“The classic visual representation of climate change is a dramatic video of distant melting glaciers and stranded polar bears,” wrote Johns Hopkins Bloomberg School of Public Health faculty members Drs. Mary Fox and Tom Burke in a recent commentary. “The public health reality is that the environment is a key determinant of human health, and climate change is now affecting the health and well-being of communities throughout the world.”

Indeed, extreme weather events – from stronger hurricanes to deadlier wildfires – are wreaking havoc across the United States, and they’re only the most visible result of climate change. Communities across the country are also grappling with other consequences like extreme heat, poor air quality, and more frequent incidence of vector-borne diseases. Though climate change and its myriad effects have often been thought of as a future threat, recent news has made clear the need for urgent action.

Most public health directors believe climate change is a serious health challenge, but few reported having the necessary capacity and expertise to respond. 

Now, to help communities prepare for and adapt to a changing climate, Fox and Burke and their colleague Dr. Mary Sheehan, with support from the Bloomberg American Health Initiative, have created a free online course. The course is available to policymakers, practitioners, and anyone with an interest in protecting health as the world warms.

[Stored items from a collection]
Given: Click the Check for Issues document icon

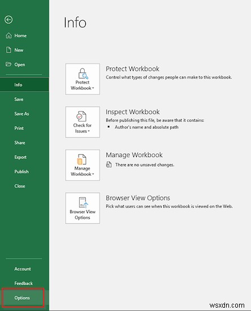Looking at the screenshot, I should [x=81, y=116].
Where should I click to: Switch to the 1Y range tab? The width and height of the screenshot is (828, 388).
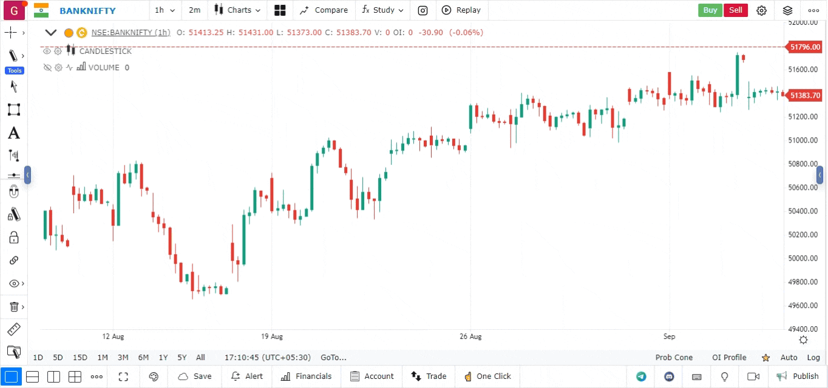point(163,357)
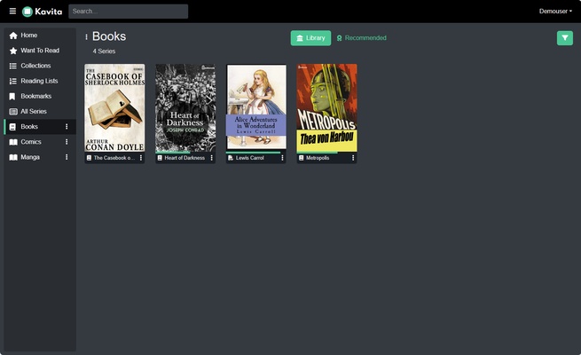Toggle the hamburger side navigation menu
Screen dimensions: 581x355
[x=12, y=12]
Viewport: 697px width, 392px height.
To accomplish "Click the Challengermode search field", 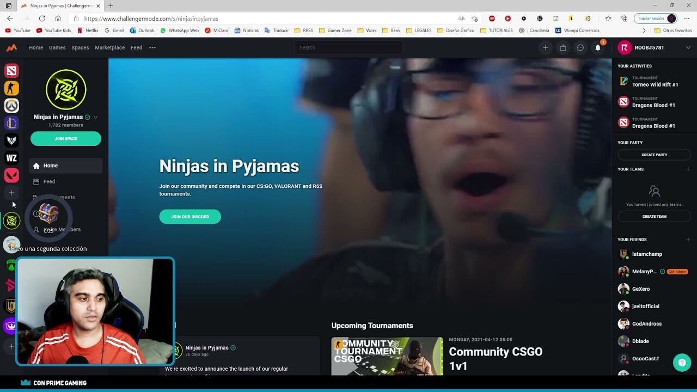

§ **TASK ITEM A**: List every person named in the passage on climate change and health.
§ **TASK ITEM B**: Using the passage on climate change and health, mark each statement yes or no: (i) The online course charges a fee. (ii) Most public health directors reported having the capacity and expertise to respond to climate change. (iii) Fox and Burke are faculty members at the Johns Hopkins Bloomberg School of Public Health.
§ **TASK ITEM C**: Write the next part of the passage on climate change and health, beginning after its last sentence.

§ **WRITTEN ANSWER A**: Mary Fox, Tom Burke, Mary Sheehan

§ **WRITTEN ANSWER B**:
(i) No: "have created a free online course"
(ii) No: "few reported having the necessary capacity and expertise to respond"
(iii) Yes: "Johns Hopkins Bloomberg School of Public Health faculty members Drs. Mary Fox and Tom Burke"

§ **WRITTEN ANSWER C**:
The course, “Protecting Public Health in a Changing Climate: A Primer for City, Local, and Regional Action,” includes lectures that cover: 

  • Climate science

  • Impacts of climate change on health and well-being

  • Public health tools and assessment frameworks, and 

  • Climate adaptive public health policy and practice.  

The course emphases the importance of effective communication and practical solutions, and features interviews with prominent practitioners and policymakers.

Each module contains two to three hours of recorded content prepared in brief 12-18 minute segments.  

Fox, Burke and Sheehan hope that the course will reach public health practitioners, but no prior public health knowledge is required, so the course is appropriate for general audiences, both in the United States and internationally.